- _WHAT THIS TASK INVOLVES_: Reproduce the complete listing without any deviation.

:::

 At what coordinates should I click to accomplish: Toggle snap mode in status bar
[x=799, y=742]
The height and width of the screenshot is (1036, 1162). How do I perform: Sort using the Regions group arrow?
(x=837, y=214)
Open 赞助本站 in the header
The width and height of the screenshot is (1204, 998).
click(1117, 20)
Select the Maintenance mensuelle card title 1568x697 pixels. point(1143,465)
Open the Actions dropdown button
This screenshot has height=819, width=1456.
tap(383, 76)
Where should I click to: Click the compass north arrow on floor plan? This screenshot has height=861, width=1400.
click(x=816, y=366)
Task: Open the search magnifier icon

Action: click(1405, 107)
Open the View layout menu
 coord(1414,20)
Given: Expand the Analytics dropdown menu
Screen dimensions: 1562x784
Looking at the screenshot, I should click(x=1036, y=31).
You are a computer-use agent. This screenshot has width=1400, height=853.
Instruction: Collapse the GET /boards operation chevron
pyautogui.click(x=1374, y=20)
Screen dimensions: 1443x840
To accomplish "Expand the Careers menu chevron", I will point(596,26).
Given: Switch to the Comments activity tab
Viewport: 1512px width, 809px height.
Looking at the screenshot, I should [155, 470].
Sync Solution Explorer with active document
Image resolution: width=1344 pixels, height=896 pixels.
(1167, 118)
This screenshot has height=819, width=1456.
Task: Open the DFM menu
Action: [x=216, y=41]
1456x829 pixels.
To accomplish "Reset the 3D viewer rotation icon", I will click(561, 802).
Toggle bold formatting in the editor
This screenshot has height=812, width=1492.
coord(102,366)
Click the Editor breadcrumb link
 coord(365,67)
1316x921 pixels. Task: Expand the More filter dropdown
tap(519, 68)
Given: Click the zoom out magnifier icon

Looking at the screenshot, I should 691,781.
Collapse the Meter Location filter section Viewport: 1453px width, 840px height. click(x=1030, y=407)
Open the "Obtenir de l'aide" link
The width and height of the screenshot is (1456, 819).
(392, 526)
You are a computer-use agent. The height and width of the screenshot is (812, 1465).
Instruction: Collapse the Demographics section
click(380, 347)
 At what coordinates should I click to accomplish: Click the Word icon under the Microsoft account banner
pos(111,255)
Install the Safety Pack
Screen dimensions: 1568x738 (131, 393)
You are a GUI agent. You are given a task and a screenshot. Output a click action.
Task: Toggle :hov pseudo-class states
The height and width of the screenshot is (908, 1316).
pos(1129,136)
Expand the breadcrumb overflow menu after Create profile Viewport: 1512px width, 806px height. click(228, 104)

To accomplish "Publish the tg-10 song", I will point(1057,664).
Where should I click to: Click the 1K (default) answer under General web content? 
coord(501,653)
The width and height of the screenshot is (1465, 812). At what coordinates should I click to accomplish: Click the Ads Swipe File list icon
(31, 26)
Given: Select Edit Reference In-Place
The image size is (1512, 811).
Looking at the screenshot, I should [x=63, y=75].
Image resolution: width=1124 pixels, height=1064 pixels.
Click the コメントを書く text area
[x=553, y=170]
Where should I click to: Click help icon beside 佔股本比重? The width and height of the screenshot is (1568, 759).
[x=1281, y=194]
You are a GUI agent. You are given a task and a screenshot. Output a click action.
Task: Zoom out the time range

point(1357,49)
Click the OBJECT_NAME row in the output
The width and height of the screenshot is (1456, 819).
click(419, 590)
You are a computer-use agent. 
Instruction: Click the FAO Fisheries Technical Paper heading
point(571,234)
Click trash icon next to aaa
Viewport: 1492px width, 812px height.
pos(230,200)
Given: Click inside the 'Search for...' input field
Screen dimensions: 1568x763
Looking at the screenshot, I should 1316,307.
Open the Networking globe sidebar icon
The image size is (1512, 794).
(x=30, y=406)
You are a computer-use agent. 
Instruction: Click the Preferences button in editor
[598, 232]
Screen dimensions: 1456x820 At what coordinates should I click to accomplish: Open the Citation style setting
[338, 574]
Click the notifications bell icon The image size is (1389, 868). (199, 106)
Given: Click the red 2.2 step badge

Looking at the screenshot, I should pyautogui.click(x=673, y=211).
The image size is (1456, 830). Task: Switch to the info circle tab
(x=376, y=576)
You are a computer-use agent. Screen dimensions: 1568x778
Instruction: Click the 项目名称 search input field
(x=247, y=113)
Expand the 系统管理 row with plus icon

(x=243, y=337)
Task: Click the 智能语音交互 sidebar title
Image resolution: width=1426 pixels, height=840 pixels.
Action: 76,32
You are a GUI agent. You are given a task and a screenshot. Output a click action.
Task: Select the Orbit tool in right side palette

:::

- _EXERCISE SOLUTION_:
 At what coordinates should I click to accomplish: Toggle snap mode in status bar
[x=799, y=742]
The height and width of the screenshot is (1036, 1162). How do I perform: Sort using the Regions group arrow?
(x=837, y=214)
Open 赞助本站 in the header
The width and height of the screenshot is (1204, 998).
click(1117, 20)
Select the Maintenance mensuelle card title 1568x697 pixels. point(1143,465)
Open the Actions dropdown button
This screenshot has height=819, width=1456.
tap(383, 76)
Where should I click to: Click the compass north arrow on floor plan? This screenshot has height=861, width=1400.
click(x=816, y=366)
Task: Open the search magnifier icon

Action: click(1405, 107)
Open the View layout menu
 coord(1414,20)
Given: Expand the Analytics dropdown menu
Screen dimensions: 1562x784
Looking at the screenshot, I should click(x=1036, y=31).
You are a computer-use agent. This screenshot has width=1400, height=853.
Instruction: Collapse the GET /boards operation chevron
pyautogui.click(x=1374, y=20)
Screen dimensions: 1443x840
To accomplish "Expand the Careers menu chevron", I will point(596,26).
Given: Switch to the Comments activity tab
Viewport: 1512px width, 809px height.
Looking at the screenshot, I should [155, 470].
Sync Solution Explorer with active document
Image resolution: width=1344 pixels, height=896 pixels.
(1167, 118)
This screenshot has height=819, width=1456.
Task: Open the DFM menu
Action: [x=216, y=41]
1456x829 pixels.
To accomplish "Reset the 3D viewer rotation icon", I will click(561, 802).
Toggle bold formatting in the editor
This screenshot has height=812, width=1492.
coord(102,366)
Click the Editor breadcrumb link
 coord(365,67)
1316x921 pixels. Task: Expand the More filter dropdown
tap(519, 68)
Given: Click the zoom out magnifier icon

Looking at the screenshot, I should 691,781.
Collapse the Meter Location filter section Viewport: 1453px width, 840px height. click(x=1030, y=407)
Open the "Obtenir de l'aide" link
The width and height of the screenshot is (1456, 819).
(392, 526)
You are a computer-use agent. The height and width of the screenshot is (812, 1465).
Instruction: Collapse the Demographics section
click(380, 347)
 At what coordinates should I click to accomplish: Click the Word icon under the Microsoft account banner
pos(111,255)
Install the Safety Pack
Screen dimensions: 1568x738 (131, 393)
You are a GUI agent. You are given a task and a screenshot. Output a click action.
Task: Toggle :hov pseudo-class states
The height and width of the screenshot is (908, 1316).
pos(1129,136)
Expand the breadcrumb overflow menu after Create profile Viewport: 1512px width, 806px height. click(228, 104)

To accomplish "Publish the tg-10 song", I will point(1057,664).
Where should I click to: Click the 1K (default) answer under General web content? 
coord(501,653)
The width and height of the screenshot is (1465, 812). At what coordinates should I click to accomplish: Click the Ads Swipe File list icon
(31, 26)
Given: Select Edit Reference In-Place
The image size is (1512, 811).
Looking at the screenshot, I should [x=63, y=75].
Image resolution: width=1124 pixels, height=1064 pixels.
Click the コメントを書く text area
[x=553, y=170]
Where should I click to: Click help icon beside 佔股本比重? The width and height of the screenshot is (1568, 759).
[x=1281, y=194]
You are a GUI agent. You are given a task and a screenshot. Output a click action.
Task: Zoom out the time range

point(1357,49)
Click the OBJECT_NAME row in the output
The width and height of the screenshot is (1456, 819).
click(419, 590)
You are a computer-use agent. 
Instruction: Click the FAO Fisheries Technical Paper heading
point(571,234)
Click trash icon next to aaa
Viewport: 1492px width, 812px height.
pos(230,200)
Given: Click inside the 'Search for...' input field
Screen dimensions: 1568x763
Looking at the screenshot, I should 1316,307.
Open the Networking globe sidebar icon
The image size is (1512, 794).
(x=30, y=406)
You are a computer-use agent. 
Instruction: Click the Preferences button in editor
[598, 232]
Screen dimensions: 1456x820 At what coordinates should I click to accomplish: Open the Citation style setting
[338, 574]
Click the notifications bell icon The image size is (1389, 868). (199, 106)
Given: Click the red 2.2 step badge

Looking at the screenshot, I should pyautogui.click(x=673, y=211).
The image size is (1456, 830). Task: Switch to the info circle tab
(x=376, y=576)
You are a computer-use agent. Screen dimensions: 1568x778
Instruction: Click the 项目名称 search input field
(x=247, y=113)
Expand the 系统管理 row with plus icon

(x=243, y=337)
Task: Click the 智能语音交互 sidebar title
Image resolution: width=1426 pixels, height=840 pixels.
Action: 76,32
You are a GUI agent. You are given a task and a screenshot. Output a click action.
Task: Select the Orbit tool in right side palette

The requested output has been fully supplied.